Description-Behavior Mismatch

High
Confidence
98% confidence
Finding
The file describes a local CLI note-taking and export tool, while the skill metadata claims MCP/database bridging and evaluation tooling. In an agent ecosystem, this type of semantic mismatch is dangerous because routing, permission decisions, and user trust often depend on the declared capability, not hidden secondary behavior.

Intent-Code Divergence

Medium
Confidence
90% confidence
Finding
Claiming that data 'never leaves your machine' is misleading when the same documentation promotes exporting stored entries for sharing and explicitly mentions logging sensitive material like API keys. Users may rely on the privacy claim and record secrets or sensitive operational data without appreciating the persistence and exfiltration pathways created by exports and local files.

Description-Behavior Mismatch

High
Confidence
97% confidence
Finding
The script's advertised purpose is to bridge AI models to databases via MCP, but the implemented functionality is only a local logging CLI. This mismatch is dangerous because users may provide database connection details, prompts, evaluation data, or other sensitive operational inputs under false expectations, causing unnecessary local persistence and possible exposure.

Description-Behavior Mismatch

High
Confidence
98% confidence
Finding
Commands such as configure, benchmark, compare, evaluate, and fine-tune imply substantive AI or database operations, but they only append arbitrary user input to log files. In the context of a purported AI/database tool, this can trick users into entering secrets, prompts, model settings, or infrastructure data that are then retained on disk in plaintext.

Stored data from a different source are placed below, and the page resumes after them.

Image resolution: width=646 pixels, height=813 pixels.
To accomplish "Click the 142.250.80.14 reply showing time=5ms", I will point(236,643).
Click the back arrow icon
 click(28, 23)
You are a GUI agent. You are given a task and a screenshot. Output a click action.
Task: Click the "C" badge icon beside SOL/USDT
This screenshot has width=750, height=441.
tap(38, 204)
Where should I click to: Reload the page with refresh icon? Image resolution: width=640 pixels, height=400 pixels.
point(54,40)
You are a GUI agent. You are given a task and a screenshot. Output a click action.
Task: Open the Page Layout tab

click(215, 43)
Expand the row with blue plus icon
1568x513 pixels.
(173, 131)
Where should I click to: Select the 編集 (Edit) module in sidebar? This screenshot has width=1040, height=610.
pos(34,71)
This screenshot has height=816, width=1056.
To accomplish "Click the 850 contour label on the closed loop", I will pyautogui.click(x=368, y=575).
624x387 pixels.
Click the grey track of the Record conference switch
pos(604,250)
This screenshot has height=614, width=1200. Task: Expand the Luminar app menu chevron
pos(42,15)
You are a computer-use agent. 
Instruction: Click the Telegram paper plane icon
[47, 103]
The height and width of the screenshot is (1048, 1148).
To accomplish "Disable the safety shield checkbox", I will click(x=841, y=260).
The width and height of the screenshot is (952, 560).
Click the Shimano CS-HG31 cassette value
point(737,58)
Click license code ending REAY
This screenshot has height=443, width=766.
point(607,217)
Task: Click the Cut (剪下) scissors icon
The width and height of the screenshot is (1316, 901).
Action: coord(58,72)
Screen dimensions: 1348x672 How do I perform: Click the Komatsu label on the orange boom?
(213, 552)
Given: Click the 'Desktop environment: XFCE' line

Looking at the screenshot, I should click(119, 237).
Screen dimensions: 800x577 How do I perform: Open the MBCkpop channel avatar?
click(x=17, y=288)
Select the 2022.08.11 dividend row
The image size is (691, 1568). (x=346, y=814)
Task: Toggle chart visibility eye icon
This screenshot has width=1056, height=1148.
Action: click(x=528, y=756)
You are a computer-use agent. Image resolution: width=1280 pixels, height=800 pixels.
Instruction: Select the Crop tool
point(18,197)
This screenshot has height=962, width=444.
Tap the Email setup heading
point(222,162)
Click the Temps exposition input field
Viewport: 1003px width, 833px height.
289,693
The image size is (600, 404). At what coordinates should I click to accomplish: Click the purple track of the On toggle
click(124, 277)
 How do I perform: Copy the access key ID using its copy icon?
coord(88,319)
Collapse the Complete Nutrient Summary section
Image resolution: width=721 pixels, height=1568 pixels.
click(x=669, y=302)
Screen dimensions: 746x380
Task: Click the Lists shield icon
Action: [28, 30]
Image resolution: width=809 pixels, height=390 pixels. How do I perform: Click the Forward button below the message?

Context-Inappropriate Capability

Medium
Confidence
88% confidence
Finding
The script performs broad local collection, search, and export of user-supplied content without a clear functional need tied to the stated database-bridge purpose. This increases the attack surface for local data exposure because sensitive inputs become centrally stored, searchable, and easy to re-export in bulk.

Missing User Warnings

Medium
Confidence
96% confidence
Finding
The documentation explicitly encourages users to log 'API keys' and environment settings, which promotes insecure secret handling by storing credentials in plaintext local logs. Even without network behavior, those secrets become exposed to other local users, backups, malware, accidental exports, terminal history, and support bundles.

Missing User Warnings

Medium
Confidence
95% confidence
Finding
User input is written directly to local log files without a clear warning or consent flow. In a tool marketed for AI/database workflows, users may reasonably paste secrets, credentials, prompts, or proprietary data, which then remain stored in plaintext and may be exposed to other local users, backups, or later exports.

Missing User Warnings

Medium
Confidence
94% confidence
Finding
The export feature aggregates all logged content into new files without warning, duplicating potentially sensitive history and expanding its exposure. This is particularly risky because it creates consolidated plaintext artifacts that are easier to copy, share, or accidentally disclose than the original per-command logs.

Ssd 3

Medium
Confidence
93% confidence
Finding
The toolkit persistently records arbitrary user inputs and provides recent, search, and export functions that surface them in plaintext. In the claimed skill context, this makes the issue more dangerous because users may enter AI prompts, evaluation data, model settings, or database-related secrets under the assumption they are being processed rather than archived.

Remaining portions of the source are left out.